* _Testo della pagina_:
Da grande voglio fare il turista
Ha otto anni, vende caramelle insieme alla madre e da grande vuole fare il lavoro più bello del mondo: il turista
Sul marciapiede di una strada di Fortaleza, una città a nord del Brasile, una madre e i suoi due figli vendono caramelle ai passanti. Neymar (nome di fantasia) ha otto anni e passa le vacanze a fare il venditore ambulante insieme alla mamma ventiquattrenne e alla sorella di dieci anni. In un paese in cui l’aborto ancora è considerato un crimine, avere figli in giovane età è molto comune.
Neymar vende caramelle sull’Avenida Beira Mar, il lungomare più frequentato e vivace di tutta Fortaleza. Da un lato dell’Avenida, la vista si apre sull’oceano. Dall’altro lato, lo sguardo è impedito da una catena di grattacieli, condomini chic e hotel pretenziosi che già hanno ospitato la nazionale di calcio messicana e quella della Costa d’Avorio. Dietro questa barriera artificiale, all’ombra dei palazzi, si estende la città di Fortaleza. Case basse, bianche o scrostate di grigio, imbrattate dai murales, malandate. Una distesa di abitazioni umili e popolari, meno frequentata dai turisti.
Dall’altro lato del marciapiede, un bar di una nota catena brulica di clienti e attira l’attenzione del bambino. Neymar entra nel piccolo locale per vendere gomme e caramelle. “È la terza volta che entri in questo posto, qui non ci devi venire, te l’ho già detto!” tuona il proprietario prendendo per il collo il bambino, come si farebbe normalmente con un coniglio. Neymar ha gli occhi colmi di lacrime, non piange, ma corre dalla mamma. La donna, indignata dal gesto, mostra i segni sul collo del bimbo a un gruppo poco lontano di agenti della polizia militare, che fanno da scorta ad alcuni giocatori. “Faccia presente l’accaduto alla centrale della polizia” è la risposta degli ufficiali.

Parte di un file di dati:
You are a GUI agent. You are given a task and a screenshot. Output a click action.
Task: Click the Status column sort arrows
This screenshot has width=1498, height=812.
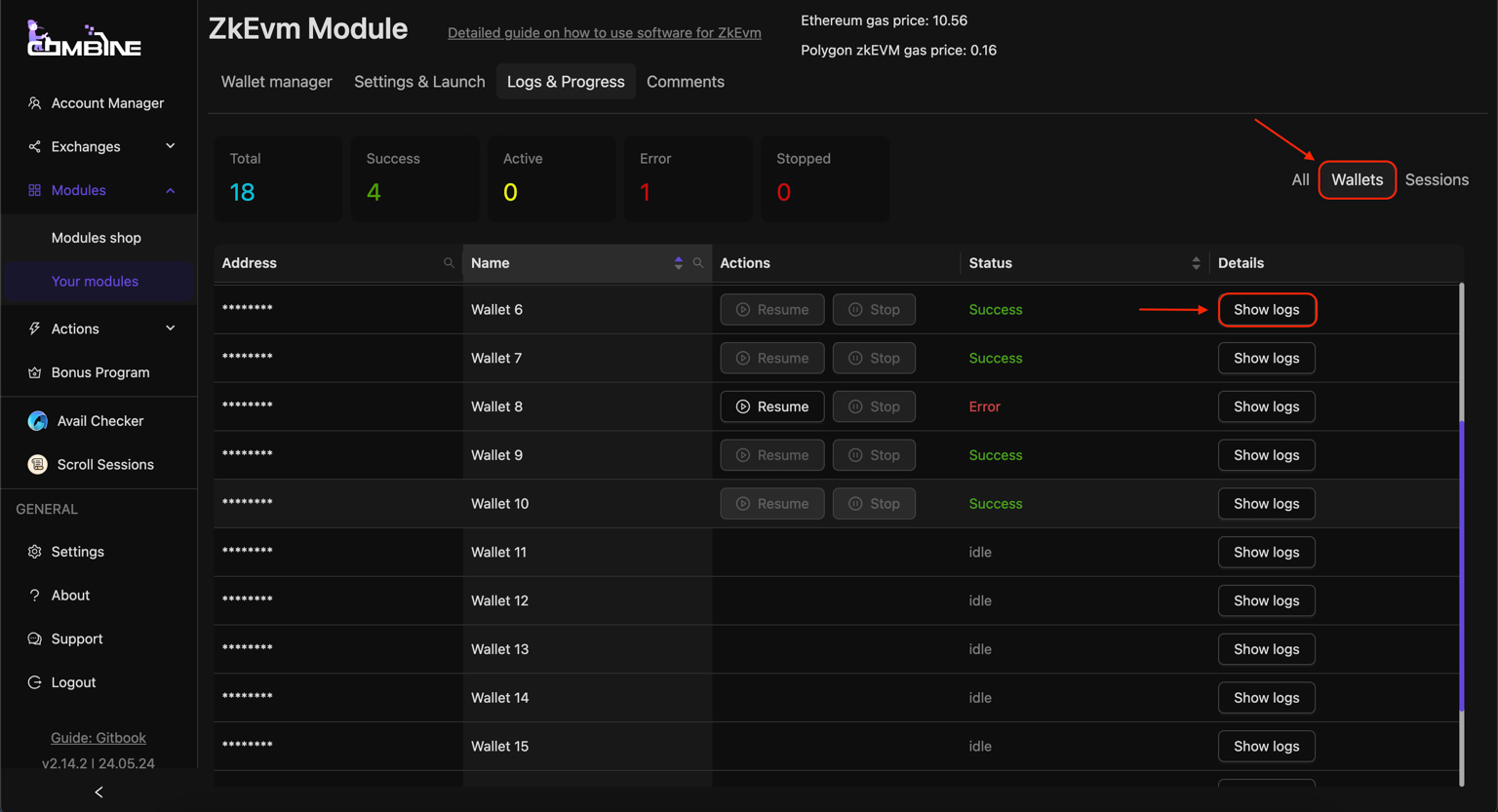[1196, 263]
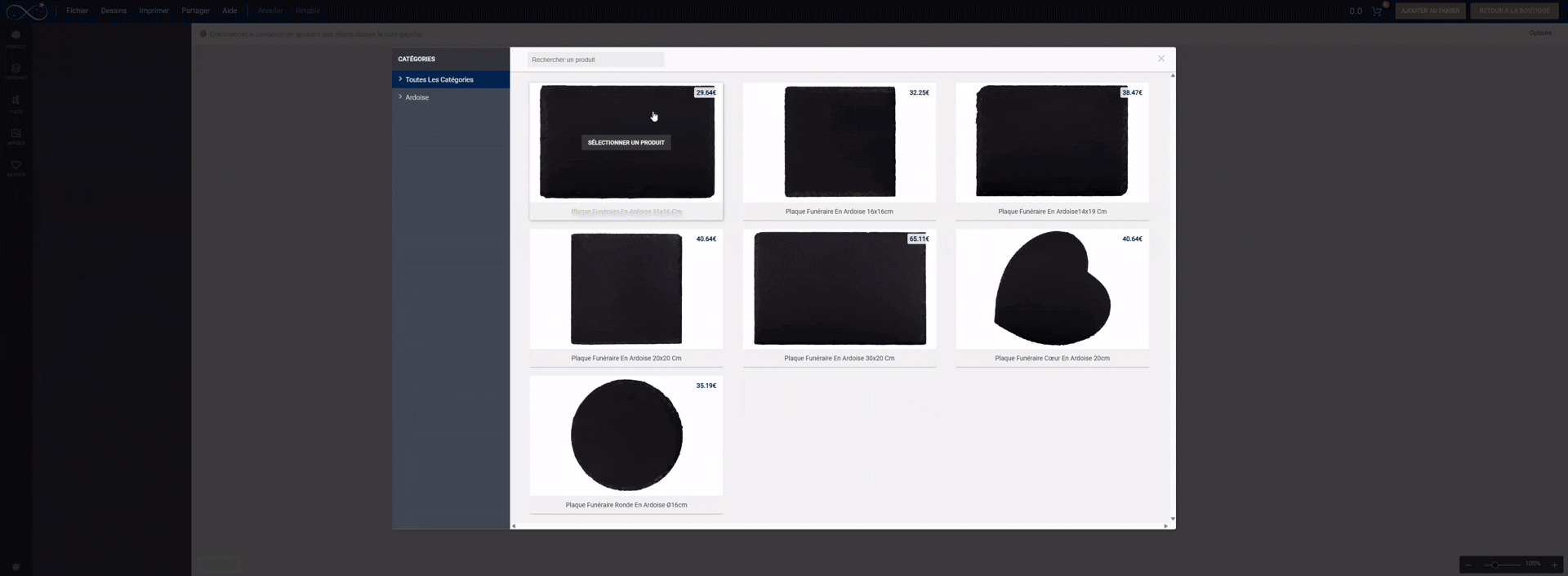Open the Couches layers panel
Viewport: 1568px width, 576px height.
16,70
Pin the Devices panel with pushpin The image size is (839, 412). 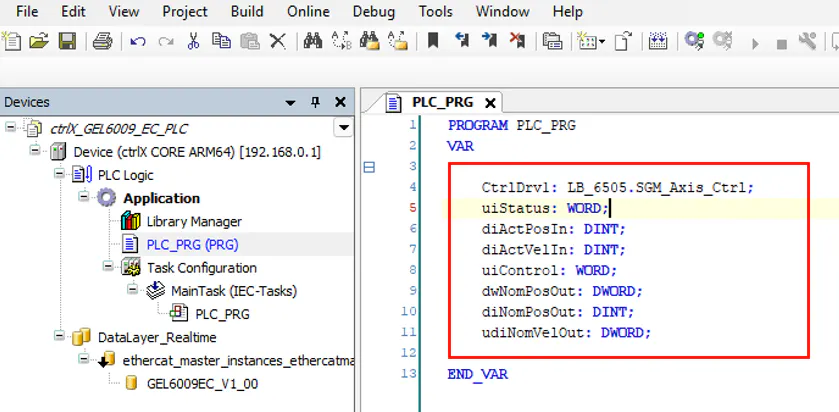315,102
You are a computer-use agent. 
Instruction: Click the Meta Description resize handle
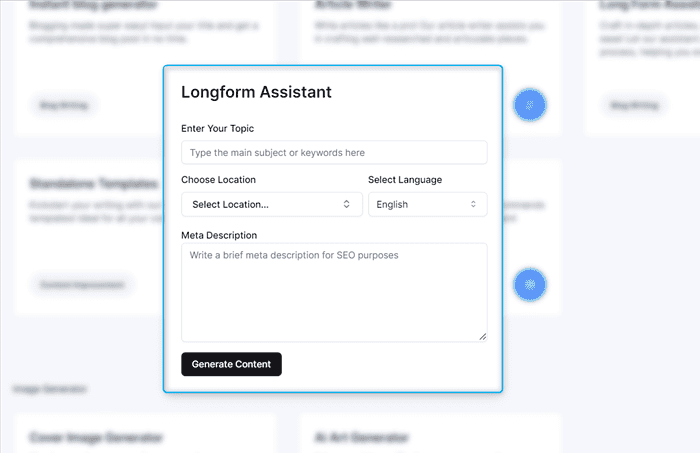pyautogui.click(x=482, y=336)
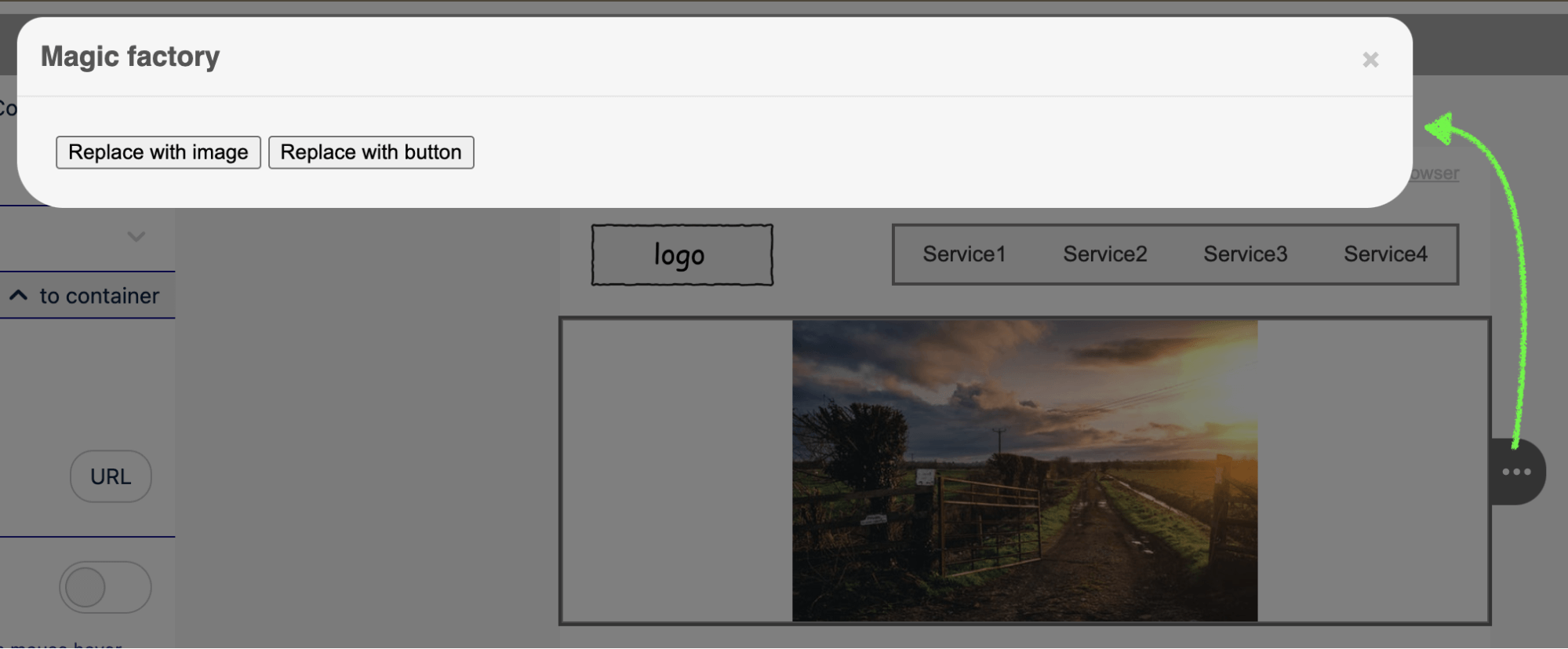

* _Esercizio proposto 1_: Puoi ricopiare parola per parola tutto ciò che nel testo su Fortaleza va da "Da grande voglio" giù fino a "è molto comune."?
* _Esercizio proposto 2_: Puoi completare la parte successiva del testo su Fortaleza, riprendendo da dove si interrompe?

* _Risposta 1_:
Da grande voglio fare il turista
Ha otto anni, vende caramelle insieme alla madre e da grande vuole fare il lavoro più bello del mondo: il turista
Sul marciapiede di una strada di Fortaleza, una città a nord del Brasile, una madre e i suoi due figli vendono caramelle ai passanti. Neymar (nome di fantasia) ha otto anni e passa le vacanze a fare il venditore ambulante insieme alla mamma ventiquattrenne e alla sorella di dieci anni. In un paese in cui l’aborto ancora è considerato un crimine, avere figli in giovane età è molto comune.

* _Risposta 2_:
Racconta Ruben Berta, giornalista brasiliano che ha assistito alla scena, di essersi avvicinato alla donna e ai bambini poco dopo l’accaduto. Erano già le dieci di sera e i tre, con i sacchi di confetti e bonbon sulle spalle, si stavano dirigendo verso la fermata dell’autobus per tornare a casa. Il reporter si avvicina alla madre, si presenta, si dispiace per il comportamento del titolare del bar. La giovane donna scoppia in un pianto a dirotto. “È doloroso per una madre quando un figlio viene maltrattato, soprattutto se è un bambino e non può difendersi”. La famiglia entra presto nell’autobus e Neymar saluta con la mano il giornalista.
Qualche giorno dopo, Ruben Berta torna sul posto alla stessa ora senza trovarli. Torna il giorno successivo, percorre tutta l’Avenida Beira Mar, avvista la sorella minore e la chiama. La ragazzina lo porta dalla madre che tiene in braccio un bebè di undici mesi. “Questa è mia figlia minore, l’ho portata al lavoro con noi. Oggi non avevo i dieci reais (circa 3 euro) per pagare la signora che solitamente l’accudisce mentre sono qui a vendere caramelle”.
Arriva il piccolo Neymar. Ruben Berta cerca di avvicinare il bambino: “Allora ometto come stai?”, “Bene signore, ieri non ho lavorato perchè ero ammalato, oggi sto già meglio”. Il giornalista allora fa una di quelle domande che di solito fanno tutti i grandi ai bambini: “E dimmi un pò, da grande che cosa vuoi fare?” Neymar risponde pronto: “Da grande voglio fare il turista. Sì, il turista. I turisti vivono molto bene, non è così? E sanno parlare inglese molto bene, vero?“
Neymar dice di saper leggere, più o meno bene, e accompagna la frase con un gesto, scuotendo il palmo della manina. “Vorrei saper parlare inglese, così potrei vendere molto di più! I gringo (gli stranieri) che vengono qui mi dicono sempre “não entendo” quando offro le mie caramelle. Non riesco a vendere molto” continua il bambino, che mostra orgoglioso un braccialetto arancione che gli ha regalato un turista olandese. “È della Colombia!” aggiunge con tanta ingenuità.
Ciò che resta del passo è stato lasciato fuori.